Stored data entries:
****************
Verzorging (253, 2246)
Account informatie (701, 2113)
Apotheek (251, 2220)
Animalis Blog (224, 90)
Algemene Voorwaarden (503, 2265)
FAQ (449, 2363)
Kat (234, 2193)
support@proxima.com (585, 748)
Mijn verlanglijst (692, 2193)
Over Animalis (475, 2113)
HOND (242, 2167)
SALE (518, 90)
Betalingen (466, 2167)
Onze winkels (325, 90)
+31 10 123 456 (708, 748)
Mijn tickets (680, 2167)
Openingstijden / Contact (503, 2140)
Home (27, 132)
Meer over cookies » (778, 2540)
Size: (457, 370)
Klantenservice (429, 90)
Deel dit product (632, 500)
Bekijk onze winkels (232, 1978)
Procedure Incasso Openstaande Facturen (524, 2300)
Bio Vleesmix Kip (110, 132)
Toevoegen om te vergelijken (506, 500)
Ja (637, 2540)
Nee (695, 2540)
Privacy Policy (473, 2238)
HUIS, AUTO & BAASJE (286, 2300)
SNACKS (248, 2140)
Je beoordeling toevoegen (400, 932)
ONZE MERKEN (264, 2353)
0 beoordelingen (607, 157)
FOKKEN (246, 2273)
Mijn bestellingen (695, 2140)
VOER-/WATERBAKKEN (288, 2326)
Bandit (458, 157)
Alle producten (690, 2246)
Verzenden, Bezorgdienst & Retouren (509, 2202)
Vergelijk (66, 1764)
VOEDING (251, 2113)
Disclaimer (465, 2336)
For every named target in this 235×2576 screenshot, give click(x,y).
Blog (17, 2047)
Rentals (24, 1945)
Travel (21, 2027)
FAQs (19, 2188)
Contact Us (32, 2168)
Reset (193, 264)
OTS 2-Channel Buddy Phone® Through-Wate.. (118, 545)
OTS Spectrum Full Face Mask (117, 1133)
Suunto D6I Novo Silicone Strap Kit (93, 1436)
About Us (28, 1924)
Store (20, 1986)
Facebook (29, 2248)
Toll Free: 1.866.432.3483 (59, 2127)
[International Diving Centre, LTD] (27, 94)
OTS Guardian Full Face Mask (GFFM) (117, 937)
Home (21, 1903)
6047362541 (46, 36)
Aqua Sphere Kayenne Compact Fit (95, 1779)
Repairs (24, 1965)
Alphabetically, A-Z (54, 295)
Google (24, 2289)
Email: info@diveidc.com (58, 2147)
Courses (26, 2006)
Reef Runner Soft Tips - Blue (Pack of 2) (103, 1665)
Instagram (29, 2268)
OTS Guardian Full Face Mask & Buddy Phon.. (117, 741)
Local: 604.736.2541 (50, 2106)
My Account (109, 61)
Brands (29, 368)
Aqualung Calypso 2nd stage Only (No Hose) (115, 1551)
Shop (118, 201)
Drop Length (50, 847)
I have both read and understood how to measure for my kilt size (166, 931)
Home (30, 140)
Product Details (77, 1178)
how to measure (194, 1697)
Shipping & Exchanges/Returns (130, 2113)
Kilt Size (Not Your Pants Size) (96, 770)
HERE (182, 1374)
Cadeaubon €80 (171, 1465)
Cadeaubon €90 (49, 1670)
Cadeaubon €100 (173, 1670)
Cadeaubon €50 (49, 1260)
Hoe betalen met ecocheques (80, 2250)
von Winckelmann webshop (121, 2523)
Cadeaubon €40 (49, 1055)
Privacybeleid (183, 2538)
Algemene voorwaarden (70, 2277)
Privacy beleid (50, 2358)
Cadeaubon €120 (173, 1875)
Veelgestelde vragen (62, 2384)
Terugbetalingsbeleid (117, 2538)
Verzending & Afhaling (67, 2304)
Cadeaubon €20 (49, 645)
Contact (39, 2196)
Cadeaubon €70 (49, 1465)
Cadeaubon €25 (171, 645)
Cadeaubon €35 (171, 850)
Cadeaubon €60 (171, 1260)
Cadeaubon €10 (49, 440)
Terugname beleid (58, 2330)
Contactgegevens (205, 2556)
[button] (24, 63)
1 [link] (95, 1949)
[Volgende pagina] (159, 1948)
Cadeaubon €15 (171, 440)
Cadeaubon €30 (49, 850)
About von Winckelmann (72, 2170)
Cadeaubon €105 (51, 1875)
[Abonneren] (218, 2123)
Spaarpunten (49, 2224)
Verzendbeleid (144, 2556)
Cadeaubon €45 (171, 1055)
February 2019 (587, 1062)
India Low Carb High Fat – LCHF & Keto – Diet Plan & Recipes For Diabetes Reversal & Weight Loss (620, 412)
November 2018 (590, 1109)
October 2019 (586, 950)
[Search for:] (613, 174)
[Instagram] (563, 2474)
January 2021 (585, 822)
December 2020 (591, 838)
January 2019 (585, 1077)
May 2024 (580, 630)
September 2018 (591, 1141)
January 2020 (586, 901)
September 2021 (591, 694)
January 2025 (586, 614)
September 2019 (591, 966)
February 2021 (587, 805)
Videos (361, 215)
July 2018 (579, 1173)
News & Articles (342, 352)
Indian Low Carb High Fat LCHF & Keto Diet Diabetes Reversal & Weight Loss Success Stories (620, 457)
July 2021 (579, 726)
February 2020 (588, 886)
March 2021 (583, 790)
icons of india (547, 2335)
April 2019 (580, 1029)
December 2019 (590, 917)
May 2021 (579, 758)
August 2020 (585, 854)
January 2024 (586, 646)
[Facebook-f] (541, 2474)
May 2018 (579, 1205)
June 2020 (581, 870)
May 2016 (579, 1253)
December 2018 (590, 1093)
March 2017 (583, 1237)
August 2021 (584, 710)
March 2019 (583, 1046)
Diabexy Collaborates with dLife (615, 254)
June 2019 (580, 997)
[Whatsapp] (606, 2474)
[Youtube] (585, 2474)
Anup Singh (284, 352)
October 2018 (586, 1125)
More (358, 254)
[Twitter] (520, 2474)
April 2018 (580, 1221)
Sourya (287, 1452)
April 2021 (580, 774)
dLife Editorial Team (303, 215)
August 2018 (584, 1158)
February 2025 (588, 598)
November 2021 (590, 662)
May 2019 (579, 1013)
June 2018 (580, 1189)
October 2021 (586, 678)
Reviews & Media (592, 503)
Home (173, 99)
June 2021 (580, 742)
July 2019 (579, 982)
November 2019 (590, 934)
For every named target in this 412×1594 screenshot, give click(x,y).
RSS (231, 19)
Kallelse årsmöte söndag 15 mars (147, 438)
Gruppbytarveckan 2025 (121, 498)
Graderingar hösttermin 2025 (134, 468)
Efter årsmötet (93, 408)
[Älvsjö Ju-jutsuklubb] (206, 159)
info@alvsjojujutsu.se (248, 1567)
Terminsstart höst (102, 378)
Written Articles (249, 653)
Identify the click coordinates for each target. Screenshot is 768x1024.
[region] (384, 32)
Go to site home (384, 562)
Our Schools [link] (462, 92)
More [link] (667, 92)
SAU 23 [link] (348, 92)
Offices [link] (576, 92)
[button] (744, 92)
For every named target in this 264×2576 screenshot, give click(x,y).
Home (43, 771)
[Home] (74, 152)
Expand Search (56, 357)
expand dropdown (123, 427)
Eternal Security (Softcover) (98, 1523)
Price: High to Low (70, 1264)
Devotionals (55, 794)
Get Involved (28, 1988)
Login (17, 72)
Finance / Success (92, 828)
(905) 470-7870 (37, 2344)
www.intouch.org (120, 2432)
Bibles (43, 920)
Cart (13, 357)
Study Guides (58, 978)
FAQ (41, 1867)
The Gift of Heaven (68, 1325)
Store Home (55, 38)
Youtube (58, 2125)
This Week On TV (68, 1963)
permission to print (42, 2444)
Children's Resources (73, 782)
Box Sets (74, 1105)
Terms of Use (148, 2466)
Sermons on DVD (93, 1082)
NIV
****************
Directions for this task:
The lines from the one containing "Study Guides (58, 978)" through the last line of the records are the answer; set them down exactly and add nothing.

Task output:
Study Guides (58, 978)
FAQ (41, 1867)
The Gift of Heaven (68, 1325)
Store Home (55, 38)
Youtube (58, 2125)
This Week On TV (68, 1963)
permission to print (42, 2444)
Children's Resources (73, 782)
Box Sets (74, 1105)
Terms of Use (148, 2466)
Sermons on DVD (93, 1082)
NIV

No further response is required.